• **Extrait du document**:
>>>

Je considère en effet que l’on a trop tendance, dans nos sociétés contemporaines, à faire du désir des adultes une priorité, sous l’influence d’une logique de marché qui gouverne nos existences.
L’enfant n’est pas une marchandise, pas plus qu’un objet monnayable. L’hypermédiatisation de célébrités entourées de leurs progénitures ravies masque, sous le papier glacé, la délicate question de la protection des enfants de notre monde. Disons-le : l’argent ne peut pas tout. La surexposition de ces enfants et de leurs parents, fussent-ils célèbres et riches, ne résout d’ailleurs aucunement la difficile équation de la parentalité.
Dès lors, mes chers collègues, allons-nous adopter un nouveau texte sur l’adoption ? Car, dans ce pays, face à une question subtile de société, que fait-on ? On légifère, puis on décrète !
Avons-nous le choix ? Oui, à tout le moins quant au débat préalable.
Sortons d’abord de l’agitation permanente, qui est devenue une mode ! Cessons d’assimiler réflexion à immobilisme ! Nos sujets de société, nos sujets humains méritent réflexion, de sorte que nos décisions soient sages et méditées.
Je prétends que la réforme au pas de charge est un succédané de réforme. La précipitation interdit la pensée. Non que la pensée soit absente : au contraire, tout est parfaitement organisé ! Elle n’est pas non plus unique. Le risque est plutôt, selon moi, qu’elle soit univoque et confisquée.
La question n’étant pas posée, je la formule : faut-il de nouveau légiférer aujourd’hui sur l’adoption ?
D’abord, soyons clairs, la réforme de 2005 n’a pas atteint ses objectifs initiaux en matière d’adoption internationale. Le nombre d’enfants adoptés chute, alors que le désir d’être parent redouble, y compris sous des formes familiales nouvelles, que certains revendiquent avec détermination.

<<<

• **Travail demandé**:
D'après l'extrait sur l'adoption, quelle réforme n'a pas atteint ses objectifs initiaux en matière d'adoption internationale ?

• **Données présentées**:
>>>

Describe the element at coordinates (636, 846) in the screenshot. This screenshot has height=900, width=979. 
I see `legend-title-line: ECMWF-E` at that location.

<<<
>>>

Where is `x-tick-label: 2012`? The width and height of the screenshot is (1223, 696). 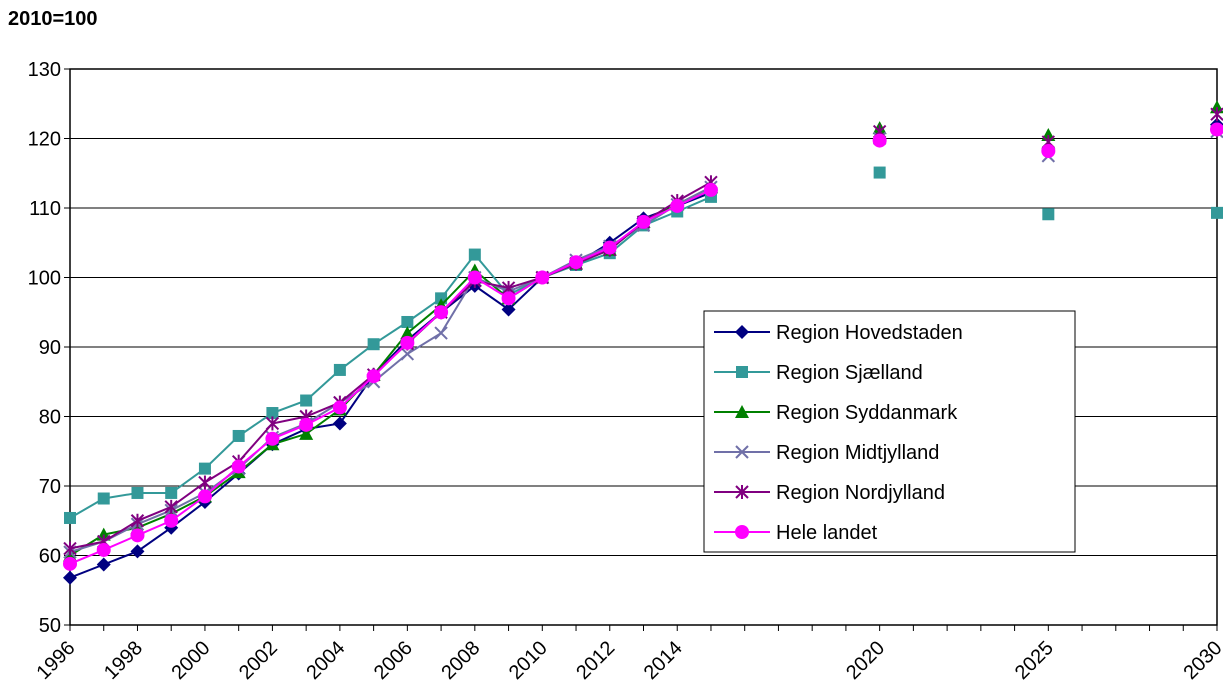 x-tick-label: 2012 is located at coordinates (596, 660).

<<<

• **Exercice corrigé**:
La réforme de 2005.